研究課題/領域番号 |
18K01310
|
研究機関 | 東京大学 |
研究代表者 |
橋爪 隆 東京大学, 大学院法学政治学研究科(法学部), 教授 (70251436)
|
研究期間 (年度) |
2018-04-01 – 2021-03-31
|
キーワード | 刑法 / 刑事法 / 性犯罪 |
研究実績の概要 |
本研究は、平成29年の刑法改正による性犯罪処罰規定について解釈論的な検討を加え、さらに、今後の課題について立法論的な検討を加えようとするものである。具体的には、①強制性交等罪の成立要件および量刑判断、②監護者わいせつ・性交等罪における要件解釈、③強盗・強制性交等および同致死罪の成立要件などの解釈論上の問題について理論的な検討を加え、一定の解釈論的帰結を得ること、さらに、上記の解釈論的研究と関連付けながら、④強制性交等罪における暴行・脅迫要件の要否、⑤地位・関係性を利用した性犯罪処罰規定の要否、⑥強制性交等罪と強制わいせつ罪の区別の基準などの立法論的な課題について検討を加えることを目的とする。 2019年度の研究においては、昨年度に引き続き、わが国の性犯罪処罰に関する従来の裁判例・学説に関する分析を行った。また、これらの検討を踏まえて、強制性交等罪における暴行・脅迫の意義、さらに監護者性交等罪・わいせつ罪の構成要件の解釈について、理論的な検討を行い、同罪における「影響力があることに乗じて」の意義や児童福祉法違反の罪との罪数関係など、個別の解釈論上の問題について、一定の結論を得ることができた。また、関連する問題として、強制わいせつ罪における「わいせつな行為」の意義について、とりわけ身体的接触を伴わない類型を中心として、理論的な検討を加えた。これらの成果については、なお不十分なものであるが、実務家を対象とする法律雑誌に既に公表済みである。
|
現在までの達成度 (区分) |
現在までの達成度 (区分)
2: おおむね順調に進展している
理由
比較法的な研究が想定どおりに進展していないが、改正刑法の解釈論について理論的な検討を進め、既に一定の研究成果を公表することができたことなどから、全体としては、おおむね順調に進展していると評価した。
|
今後の研究の推進方策 |
次年度においても、これらの研究を継続的に実施する予定である。

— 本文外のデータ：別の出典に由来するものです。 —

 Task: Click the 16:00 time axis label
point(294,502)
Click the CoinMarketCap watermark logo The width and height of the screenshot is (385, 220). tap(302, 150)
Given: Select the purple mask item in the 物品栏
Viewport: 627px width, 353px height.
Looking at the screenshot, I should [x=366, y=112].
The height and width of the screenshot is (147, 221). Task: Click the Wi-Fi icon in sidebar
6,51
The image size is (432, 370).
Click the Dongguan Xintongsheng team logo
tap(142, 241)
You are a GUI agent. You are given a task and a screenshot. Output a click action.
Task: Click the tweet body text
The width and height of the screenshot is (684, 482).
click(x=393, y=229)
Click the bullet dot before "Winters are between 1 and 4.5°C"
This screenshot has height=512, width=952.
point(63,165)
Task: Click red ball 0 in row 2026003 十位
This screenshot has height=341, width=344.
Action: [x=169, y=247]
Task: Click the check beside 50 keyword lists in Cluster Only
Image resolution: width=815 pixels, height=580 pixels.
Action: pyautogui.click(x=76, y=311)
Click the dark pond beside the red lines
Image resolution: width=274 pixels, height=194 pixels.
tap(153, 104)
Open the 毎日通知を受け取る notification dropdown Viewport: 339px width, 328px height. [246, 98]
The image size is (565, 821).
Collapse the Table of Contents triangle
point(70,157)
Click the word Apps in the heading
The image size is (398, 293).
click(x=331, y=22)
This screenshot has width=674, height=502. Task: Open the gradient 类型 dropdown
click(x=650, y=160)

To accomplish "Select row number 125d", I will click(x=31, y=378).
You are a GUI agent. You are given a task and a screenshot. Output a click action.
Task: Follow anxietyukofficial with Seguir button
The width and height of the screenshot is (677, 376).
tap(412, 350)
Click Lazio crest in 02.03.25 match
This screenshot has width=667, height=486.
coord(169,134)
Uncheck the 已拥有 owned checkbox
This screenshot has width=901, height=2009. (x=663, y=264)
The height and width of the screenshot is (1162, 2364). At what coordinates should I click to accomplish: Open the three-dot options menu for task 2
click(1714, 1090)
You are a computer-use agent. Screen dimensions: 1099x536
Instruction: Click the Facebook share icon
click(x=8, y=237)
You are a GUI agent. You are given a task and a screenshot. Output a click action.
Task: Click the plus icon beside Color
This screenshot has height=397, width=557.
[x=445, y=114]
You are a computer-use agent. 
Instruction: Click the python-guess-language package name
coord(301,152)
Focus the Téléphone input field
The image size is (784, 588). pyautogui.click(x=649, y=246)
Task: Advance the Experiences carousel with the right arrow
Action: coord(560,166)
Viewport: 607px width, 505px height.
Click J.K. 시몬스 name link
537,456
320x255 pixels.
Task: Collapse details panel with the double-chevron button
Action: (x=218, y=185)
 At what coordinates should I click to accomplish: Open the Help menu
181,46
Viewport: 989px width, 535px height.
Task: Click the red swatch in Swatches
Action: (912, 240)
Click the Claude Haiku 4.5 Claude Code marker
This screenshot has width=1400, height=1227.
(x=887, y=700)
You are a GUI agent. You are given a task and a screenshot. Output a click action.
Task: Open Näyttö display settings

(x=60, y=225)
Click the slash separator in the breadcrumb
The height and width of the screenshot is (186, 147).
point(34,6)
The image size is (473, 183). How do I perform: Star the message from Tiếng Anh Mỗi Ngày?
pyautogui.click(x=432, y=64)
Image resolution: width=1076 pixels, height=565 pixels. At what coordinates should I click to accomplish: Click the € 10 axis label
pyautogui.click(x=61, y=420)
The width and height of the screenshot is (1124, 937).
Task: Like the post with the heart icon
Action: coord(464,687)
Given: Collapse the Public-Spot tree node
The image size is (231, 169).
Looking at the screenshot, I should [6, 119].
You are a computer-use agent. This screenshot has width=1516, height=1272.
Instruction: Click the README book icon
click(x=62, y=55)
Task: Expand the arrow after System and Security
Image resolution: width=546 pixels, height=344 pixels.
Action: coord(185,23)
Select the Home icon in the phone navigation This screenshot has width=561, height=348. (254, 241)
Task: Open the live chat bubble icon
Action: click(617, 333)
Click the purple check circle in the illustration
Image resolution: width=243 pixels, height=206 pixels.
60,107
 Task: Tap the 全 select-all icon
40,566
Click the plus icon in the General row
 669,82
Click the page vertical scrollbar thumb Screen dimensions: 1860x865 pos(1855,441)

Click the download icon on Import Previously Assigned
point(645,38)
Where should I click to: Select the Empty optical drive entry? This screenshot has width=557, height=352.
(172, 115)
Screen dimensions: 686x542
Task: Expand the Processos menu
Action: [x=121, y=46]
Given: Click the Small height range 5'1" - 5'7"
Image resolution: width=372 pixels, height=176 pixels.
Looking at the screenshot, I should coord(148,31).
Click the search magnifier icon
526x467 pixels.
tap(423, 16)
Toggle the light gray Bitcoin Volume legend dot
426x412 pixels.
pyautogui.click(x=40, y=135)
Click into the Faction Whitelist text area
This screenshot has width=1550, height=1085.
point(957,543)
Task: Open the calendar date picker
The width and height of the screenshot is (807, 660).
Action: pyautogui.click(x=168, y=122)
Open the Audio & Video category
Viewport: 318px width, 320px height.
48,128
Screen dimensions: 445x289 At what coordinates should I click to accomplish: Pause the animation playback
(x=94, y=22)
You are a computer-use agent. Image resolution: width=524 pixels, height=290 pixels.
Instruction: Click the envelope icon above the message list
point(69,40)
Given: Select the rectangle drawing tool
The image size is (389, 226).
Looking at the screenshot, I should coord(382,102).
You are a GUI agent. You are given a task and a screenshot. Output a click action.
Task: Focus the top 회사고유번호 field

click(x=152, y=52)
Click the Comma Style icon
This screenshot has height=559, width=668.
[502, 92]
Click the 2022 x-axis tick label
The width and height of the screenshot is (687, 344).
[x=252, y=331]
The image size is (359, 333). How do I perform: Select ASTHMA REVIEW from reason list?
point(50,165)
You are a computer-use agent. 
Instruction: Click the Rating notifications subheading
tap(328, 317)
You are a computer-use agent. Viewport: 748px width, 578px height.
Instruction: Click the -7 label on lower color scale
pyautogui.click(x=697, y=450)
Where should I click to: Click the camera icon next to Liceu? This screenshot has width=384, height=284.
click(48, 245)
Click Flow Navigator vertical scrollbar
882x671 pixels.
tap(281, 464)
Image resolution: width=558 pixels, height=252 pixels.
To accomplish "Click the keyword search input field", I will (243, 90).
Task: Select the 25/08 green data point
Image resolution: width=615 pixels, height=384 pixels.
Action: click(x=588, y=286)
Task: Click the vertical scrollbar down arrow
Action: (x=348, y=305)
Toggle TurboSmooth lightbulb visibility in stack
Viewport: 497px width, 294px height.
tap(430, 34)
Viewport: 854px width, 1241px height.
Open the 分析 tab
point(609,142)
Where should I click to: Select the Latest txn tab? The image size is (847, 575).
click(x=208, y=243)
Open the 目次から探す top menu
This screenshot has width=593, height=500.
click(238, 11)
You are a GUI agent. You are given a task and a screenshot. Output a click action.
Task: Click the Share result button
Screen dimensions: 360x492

また、ドイツ法圏の立法状況を中心として、性犯罪処罰規定に関する比較法研究を進展させていきたいと考えている。
|
次年度使用額が生じた理由 |
予定していた国内出張がキャンセルになったこと、また、購入予定であったドイツ法の教科書やコンメンタールの出版が遅れたことから、次年度使用額が生じている。